Two 50 K races do not a 100 K make

In 2019 I did my two first 50 K races. The first one, Arches Ultra in Moab Utah, was at the end of January. The second, North Face Endurance Challenge California, was in the middle of November. What did I expect, what was the experience in each and what did I learn? All the usual questions for anything. At this stage in my running career it is unusual and  fun to come in to a race as a first timer. I felt little pressure to perform well, “ hey this is not my thing” and so few folks I know have done an ultra so it can be nice and low key. 50 K races are not at all a marathon with 8 or so extra kilometres tacked on at the end. Nope, not all. They are more like the hardest marathon you have ever run but on trails with crazy nutty assed aspects like all slickrock or descents that are steep as hell with those drive me crazy wood steps spaced just far enough that you can’t possibly take a proper stride and are set up like a deranged steeplechase course. Then add 8 K more of the same and poof there ya go, an Ultra.

What did I expect?  Well, I thought a 50 K would be hardish but not too bad at all. I was wrong, straight out wrong. Like 1 + 7 = 17 wrong.

What did I learn – The first one, Arches, seemed very hard, lots of slickrock and hard to find little blue flags that seemingly got harder to find the more tired I got. However hard Arches was, North Face was next level. Uphills which were outrageous and few opportunities for settling into a flow for more than a few hundred metres.  I know this means little to anyone who doesn’t know the Marin headlands well but the hill coming back through Tennessee Valley is Alex Honnold steep. I like hills, I like running hills, I seek out hard hills ( Yosemite Falls trail, yay lets do it one more time, Angels Landing in Zion awesome)  but boy I hated that Tennessee Valley hill. Each ultra is its own beast and so far in the two I have done, jeez louise, both were, though very different,beasts. I learned your mental game better be top notch and finding kindred souls along the course who can identify with your pain, thank you Derrick at North Face, is imperative. Gallows humour goes a long way when you have a long way to go. Food is kinda sorta really important. Hey I don’t even drink water in anything less than a 25 K race let alone eat food. At North Face, I drank and gelled up all through the race but still found myself at 35 K pretty much out of gas. At the 38 K aid station where I would have had to rally to die, I pigged out on a bunch of PB and J sandwiches and some oranges. I may have even eaten a plastic spoon. Within 10 minutes I could feel myself not only rise from the dead but up the last major hill I went running all the way and finished my last 10 K in 43 minutes. There are definitely more emotional/physical swings. Trying to ride out the very low points can be hard and I got through those by knowing I have been there before and knowing that I will emerge. Believing my race will continue stronger is where the mental strength is so vital. The 40 or so marathons that are behind me helped but so did other experiences like lengthy mountain bike trips through wonderful and terribly difficult places like the Middle East and Africa. Knowing that I will always continue helps when the spirit says otherwise.

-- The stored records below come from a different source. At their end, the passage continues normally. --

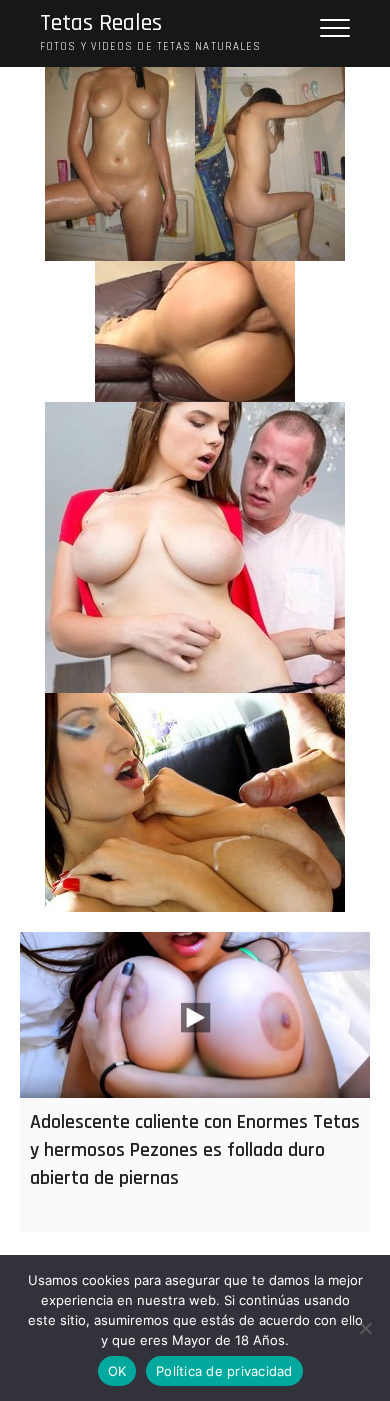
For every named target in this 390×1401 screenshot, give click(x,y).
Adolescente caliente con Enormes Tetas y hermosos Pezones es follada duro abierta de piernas (195, 1150)
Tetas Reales (101, 23)
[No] (365, 1328)
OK (117, 1371)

What was the experience like? Further to what is written above, there is a slight feeling of survival/zombie apocalypse to an Ultra. During the buzz before the start you get the feeling looking around that some of us probably won’t make it back alive. Each race felt “far” as trail races naturally do. The kilometres go by so much slower than in a road race. North Face felt very far but that was mostly because the race was built around six monster climbs and I knew where I was in the race by how many of these I had done. There is a ton of gear and weird contraptions that abound for liquid intake and food consumption. It is definitely not a shorts and t-shirt crowd though that’s exactly what I ran in. The fine mist of the headlands directly north of the Golden Gate Bridge drenched and cloaked me during the early miles eventually giving way to a phenomenal view,  on the  last decent,  of the bridge towers piercing through the thick fog. Whereas Arches offered the muted and pastel colours of Utah. The finish there was not as scenic and the last mile or so took the runners away from the finish before doubling back to it and that “ so close yet so far “ feeling was tough.

Ultras are definitely going to be a part of my running future. I look into the crystal ball and see multiple 50 K races and somewhere soon a 100 K. My long term goal is to run Western States. To do that means running a race of at least 100 K from a specific list of qualifying races just to get into the lottery. Getting in through the lottery could take 4 or 5 years which is fine. I will hone my Ultra skills and try to see each one as a learning experience. I have taken the first two lessons and l am ready for the next. I spend my time searching for an Ultra without some of the more extreme features but that’s like skipping the hard questions in the homework.